Die Broschüre Mobbing und Cyber-mobbing, die Christine Laude für den Bund der Freien Waldorfschulen verfasst hat, ist auf den Seiten des BdFWS kostenlos als PDF zu bekommen. Der QR-Code leitet direkt dorthin.
Erziehungskunst | Frau Laude, wie kam es dazu, dass Sie die Broschüre für den Bund der Freien Waldorfschulen geschrieben haben?
Christine Laude | Ich bin der Waldorfpädagogik – auch als ehemalige Lehrerin – sehr verbunden und habe viele Schulen dabei begleitet, Mobbingdynamiken zu durchbrechen und Interventionsansätze zu etablieren. 2021 veröffentlichte ich mein Buch zum Thema Mobbing, in dem ich das Thema auch aus anthroposophischer und waldorfpädagogischer Sicht beleuchte.

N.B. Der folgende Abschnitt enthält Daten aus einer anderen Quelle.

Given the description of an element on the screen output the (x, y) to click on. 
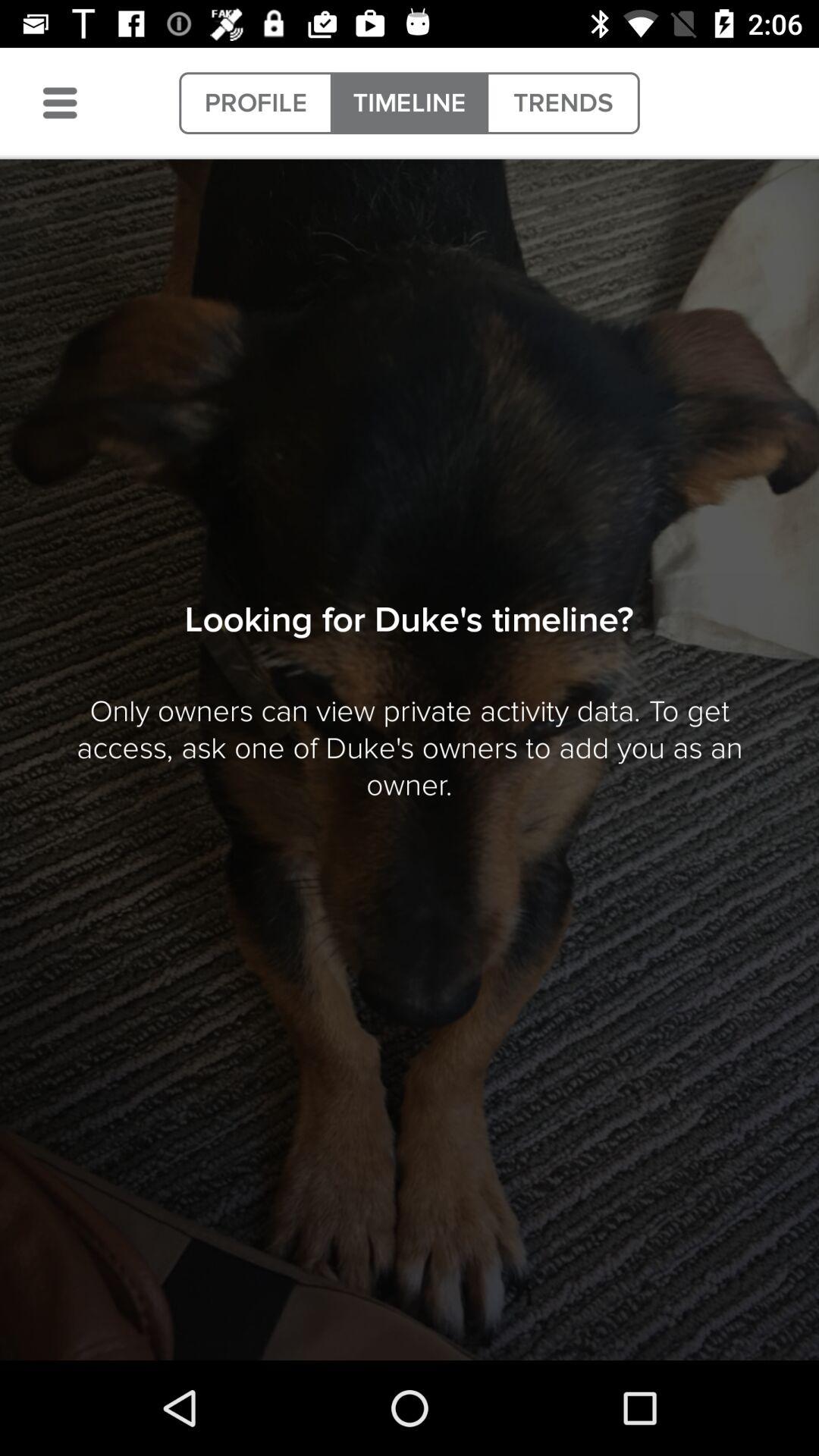
choose item at the top right corner (562, 103)
Given the description of an element on the screen output the (x, y) to click on. 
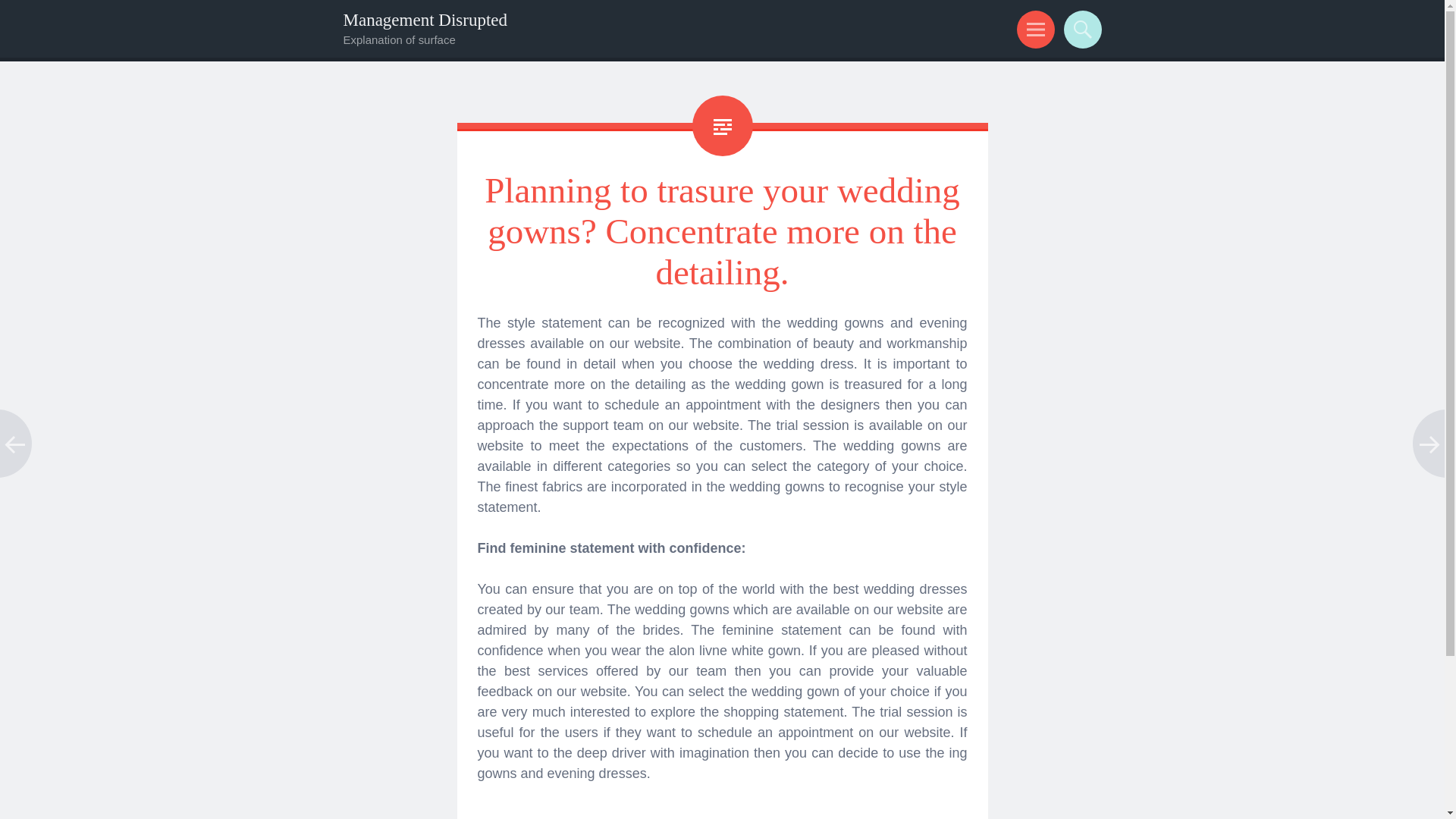
Menu (1032, 29)
Management Disrupted (424, 19)
Search (1080, 29)
Given the description of an element on the screen output the (x, y) to click on. 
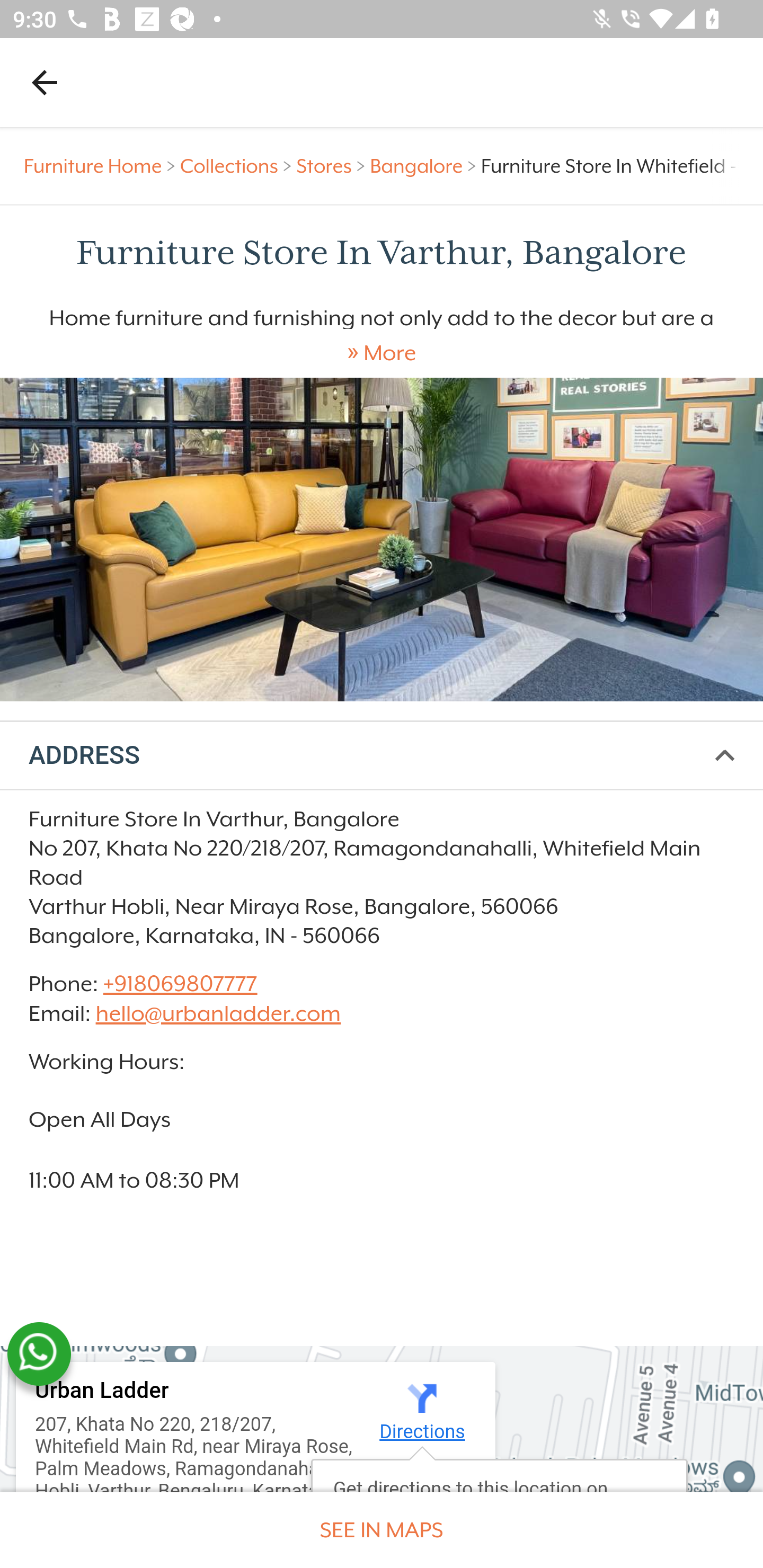
Navigate up (44, 82)
Furniture Home >  Furniture Home  >  (102, 165)
Collections >  Collections  >  (238, 165)
Stores >  Stores  >  (333, 165)
Bangalore >  Bangalore  >  (424, 165)
» More (381, 353)
Experience Centre (381, 539)
ADDRESS (381, 756)
+918069807777 (179, 983)
hello@urbanladder.com (218, 1013)
whatsapp (38, 1353)
SEE IN MAPS (381, 1530)
Given the description of an element on the screen output the (x, y) to click on. 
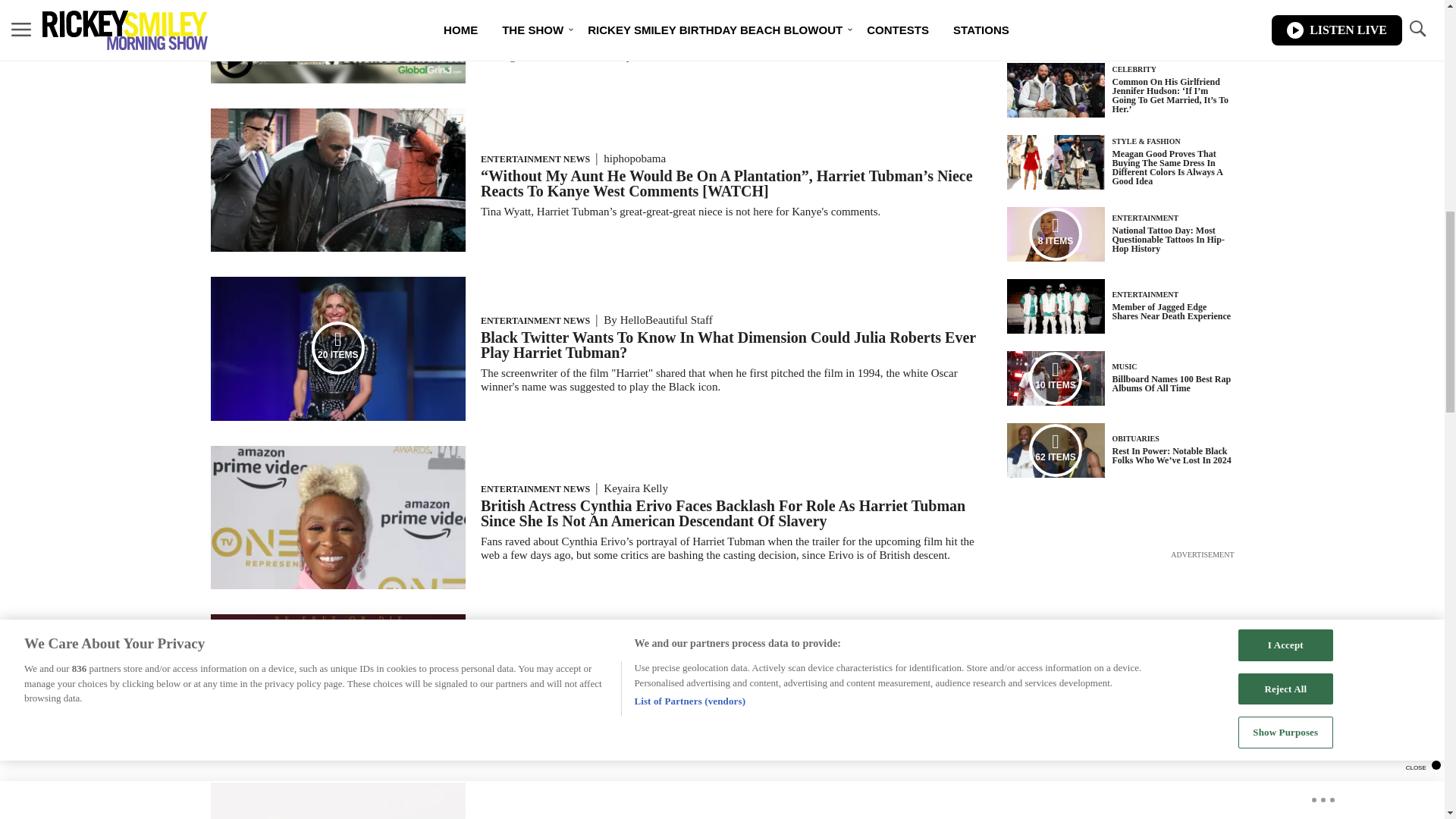
9 ITEMS (338, 753)
ENTERTAINMENT NEWS (534, 320)
Media Playlist (1055, 378)
ENTERTAINMENT NEWS (534, 489)
Media Playlist (1055, 234)
20 ITEMS (338, 416)
3rd party ad content (1120, 657)
Shamika Sanders (643, 650)
Media Playlist (338, 685)
ENTERTAINMENT NEWS (534, 158)
Media Playlist (1055, 450)
Media Playlist (338, 347)
ENTERTAINMENT NEWS (534, 651)
Given the description of an element on the screen output the (x, y) to click on. 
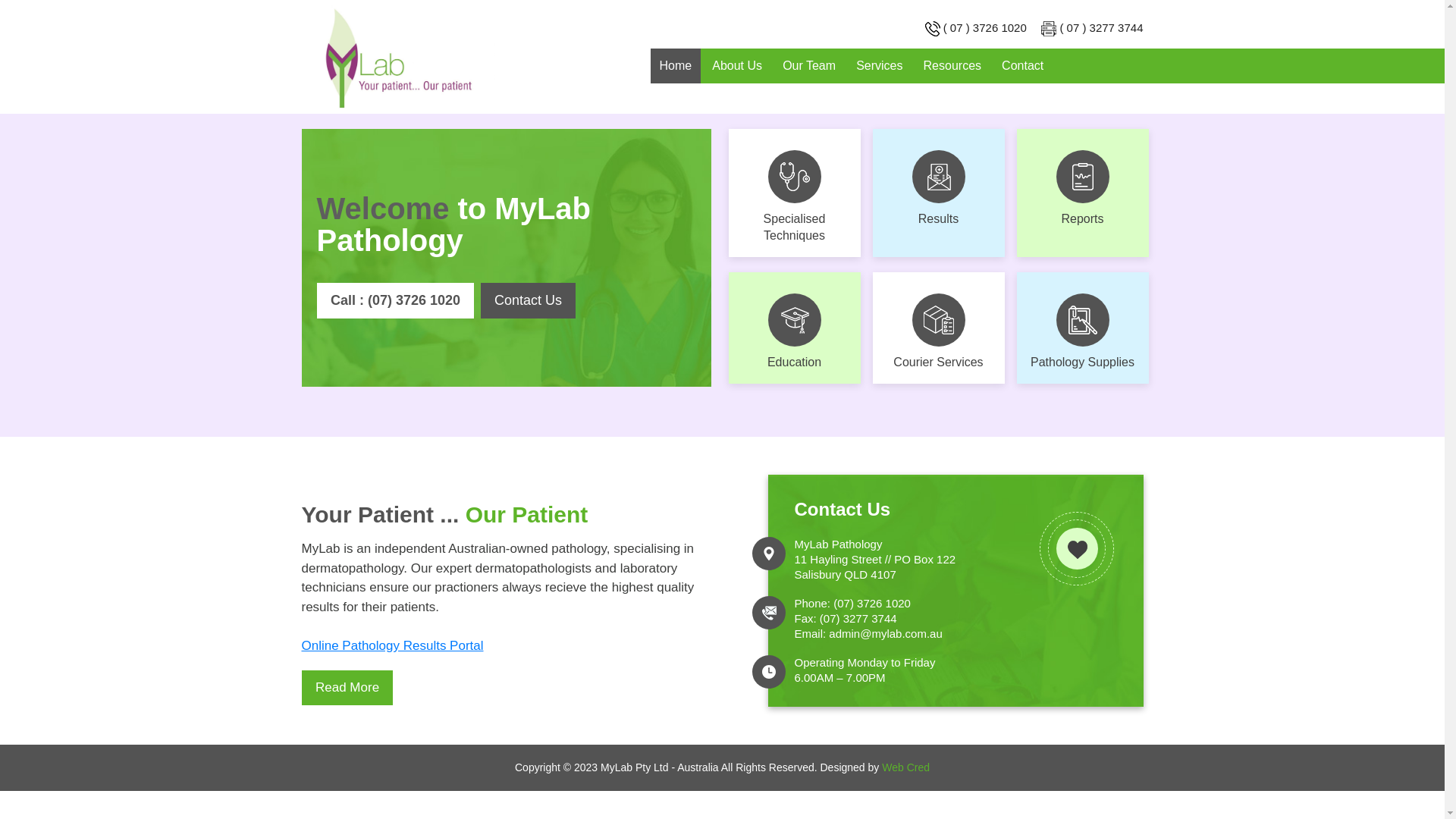
Education Element type: text (793, 327)
Online Pathology Results Portal Element type: text (392, 645)
Call : (07) 3726 1020 Element type: text (394, 300)
( 07 ) 3726 1020 Element type: text (984, 27)
Web Cred Element type: text (905, 767)
Reports Element type: text (1082, 192)
Read More Element type: text (346, 687)
Home Element type: text (675, 65)
Skip to content Element type: text (658, 47)
Contact Us Element type: text (527, 300)
Services Element type: text (879, 65)
Resources Element type: text (952, 65)
Courier Services Element type: text (938, 327)
Pathology Supplies Element type: text (1082, 327)
Contact Element type: text (1022, 65)
About Us Element type: text (736, 65)
Our Team Element type: text (808, 65)
Specialised Techniques Element type: text (793, 192)
(07) 3726 1020 Element type: text (871, 602)
admin@mylab.com.au Element type: text (884, 633)
Results Element type: text (938, 192)
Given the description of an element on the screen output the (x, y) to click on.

EK | Können Sie diese Sicht näher erläutern?
CL | Rudolf Steiner beschreibt ja beispielsweise, dass Kinder im neunten Lebensjahr den Rubikon erreichen, in dem sie endgültig erkennen und erleben, dass sie selbst und die Welt keine Einheit sind. Dies löst in vielen Kindern Irritation bis hin zu einem tiefen Erschrecken aus, verbunden mit fundamentalen Fragen wie «Wer bin ich?» und «Wo gehöre ich hin?». Kinder werden in diesem Alter auch vermehrt aufmerksam auf die innere Haltung des Erwachsenen, auch die Peergroup rückt in den Fokus. Emotionale Kompetenzen können nun miteinander und am Vorbild entwickelt werden. Man könnte sagen, es ist das verletzlichste Alter in der Adoleszenzreifung und daher ist es auch so wichtig, wie Erwachsene in dieser Zeit handeln.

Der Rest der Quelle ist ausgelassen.